Bevor ihr es mir unter die Nase reibt, sage ich es lieber selber: Fussball gefällt mir nicht, weil ich davon nichts verstehe. Ich bin ein armer Tropf, dass ich mir so etwas Grossartiges entgehen lasse. Ich fühle mich intellektuell und moralisch überlegen. Ich bin voller Widersprüche und heuchlerisch, denn ich habe Hobbys und Verhaltensweisen, die nicht minder kritikwürdig sind. Ich bin verbittert und nachtragend, weil ich von der Begeisterung der Mehrheit ausgeschlossen bin. Gut denn! Nun ist es gesagt, und ich stehle euch weder Zeit noch Aufmerksamkeit, die ihr doch für das Non-stop-Fussballgaudi der nächsten Wochen braucht.

Wenige Dinge wecken mehr Widerwille, als wenn man gegen den Fussball anschreibt.

Wenige Dinge wecken mehr Widerwille, als wenn man gegen den Fussball anschreibt. Du magst zu jeder anderen Sache deine Meinung äussern: zu Monarchie, Religion, Nationalismus, Stierkämpfen, ETA. Bei keinem anderen Thema erntest du so viel Unverständnis und Verachtung, wie wenn du das Fussballgeschäft, die Informationsflut in diesem Zusammenhang, die Allgegenwärtigkeit des Fussballs kritisierst. Wenn unter uns irgend ein Konsens besteht, so ist das zweifellos der Fussball, der zudem in letzter Zeit eine intellektuelle Tünche erhalten hat, damit auch noch der letzten Widerstand gebrochen wird.

Also hasst mich! Aber ich kann nicht anders: Fussball gefällt mir nun mal nicht. Und wenn ich Fussball sage, so meine ich nicht den Sport an sich, sondern ebendas, was euch so gefällt: gerade nicht der Fussball ohne jegliche Zutat, sondern jene Mischung aus Spektakel und Geschäft, die zurzeit ihre glanzvollsten Wochen erlebt.

Eben erst hat die Weltmeisterschaft begonnen, und schon bin ich all die Spezialsendungen satt, all die Sonderseiten, die Nachrichtensendungen zu einem einzigen Thema, die fussballverseuchten sozialen Netzwerke, all die stornierten Termine, weil sie mit Partien zusammenfallen, die Verschiebungen, die Werbeflut, die allgemeine Ablenkung und Neutralisierung der sozialen Spannungen.

Natürlich habe auch ich meine Hobbys.
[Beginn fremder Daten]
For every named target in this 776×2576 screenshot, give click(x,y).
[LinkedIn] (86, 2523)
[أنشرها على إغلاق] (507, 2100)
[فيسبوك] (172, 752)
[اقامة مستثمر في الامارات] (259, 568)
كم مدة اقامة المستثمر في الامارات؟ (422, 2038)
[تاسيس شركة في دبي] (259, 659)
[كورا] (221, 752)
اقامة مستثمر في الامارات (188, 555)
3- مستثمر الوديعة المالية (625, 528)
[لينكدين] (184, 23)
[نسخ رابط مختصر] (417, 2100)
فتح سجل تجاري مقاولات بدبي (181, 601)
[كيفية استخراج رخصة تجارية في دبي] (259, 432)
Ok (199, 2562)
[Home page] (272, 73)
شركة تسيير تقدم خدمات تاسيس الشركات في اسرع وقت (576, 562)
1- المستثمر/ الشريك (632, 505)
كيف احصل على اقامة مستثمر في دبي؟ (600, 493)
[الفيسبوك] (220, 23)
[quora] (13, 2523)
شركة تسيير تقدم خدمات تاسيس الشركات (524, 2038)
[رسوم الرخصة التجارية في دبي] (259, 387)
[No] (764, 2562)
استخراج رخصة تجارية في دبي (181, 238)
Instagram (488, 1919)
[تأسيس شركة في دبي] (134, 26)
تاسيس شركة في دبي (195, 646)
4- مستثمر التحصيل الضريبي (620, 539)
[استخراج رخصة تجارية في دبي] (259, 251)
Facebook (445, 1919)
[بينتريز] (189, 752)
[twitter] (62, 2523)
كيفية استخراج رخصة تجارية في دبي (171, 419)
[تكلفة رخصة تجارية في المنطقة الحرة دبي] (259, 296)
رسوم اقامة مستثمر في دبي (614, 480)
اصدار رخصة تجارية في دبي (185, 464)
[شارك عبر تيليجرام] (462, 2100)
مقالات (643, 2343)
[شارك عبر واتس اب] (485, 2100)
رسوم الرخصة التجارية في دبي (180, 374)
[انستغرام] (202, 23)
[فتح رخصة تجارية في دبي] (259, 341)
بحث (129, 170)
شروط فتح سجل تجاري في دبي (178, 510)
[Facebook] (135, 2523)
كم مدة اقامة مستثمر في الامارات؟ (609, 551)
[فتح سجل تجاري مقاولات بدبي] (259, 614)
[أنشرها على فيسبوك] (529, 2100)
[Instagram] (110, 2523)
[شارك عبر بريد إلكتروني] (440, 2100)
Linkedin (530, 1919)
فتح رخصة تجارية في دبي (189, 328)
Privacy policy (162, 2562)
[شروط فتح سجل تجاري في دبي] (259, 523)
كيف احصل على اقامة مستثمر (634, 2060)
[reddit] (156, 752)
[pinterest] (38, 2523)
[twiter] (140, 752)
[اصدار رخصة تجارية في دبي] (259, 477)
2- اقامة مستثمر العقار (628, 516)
Und es gibt nichts daran auszusetzen, dass die Leute die Möglichkeit nutzen, ihrem Alltag zu entfliehen, dass sie ihre Entspannung haben und ihre Leidenschaften. Aber keine ist so stark und anziehend wie der Fussball. Und da spreche ich noch nicht einmal vom plötzlich aufbrechenden Hurrapatriotismus, der für einmal nicht mit kurzgeschorenen Haaren einhergeht. Überall prangen die Nationalfarben Rot und Gelb. Und alle sind vereint im selben Traum. Und so weiter. Und so weiter. Sagt mir bloss nicht, ich solle doch einfach darüber hinwegsehen und mein Leben leben! Ich solle die Zeit während der Fussballspiele nutzen, um etwa ins Kino zu gehen. Denn in Wirklichkeit gibt es kein Ausserhalb des Fussballs. Er nimmt alles in Beschlag.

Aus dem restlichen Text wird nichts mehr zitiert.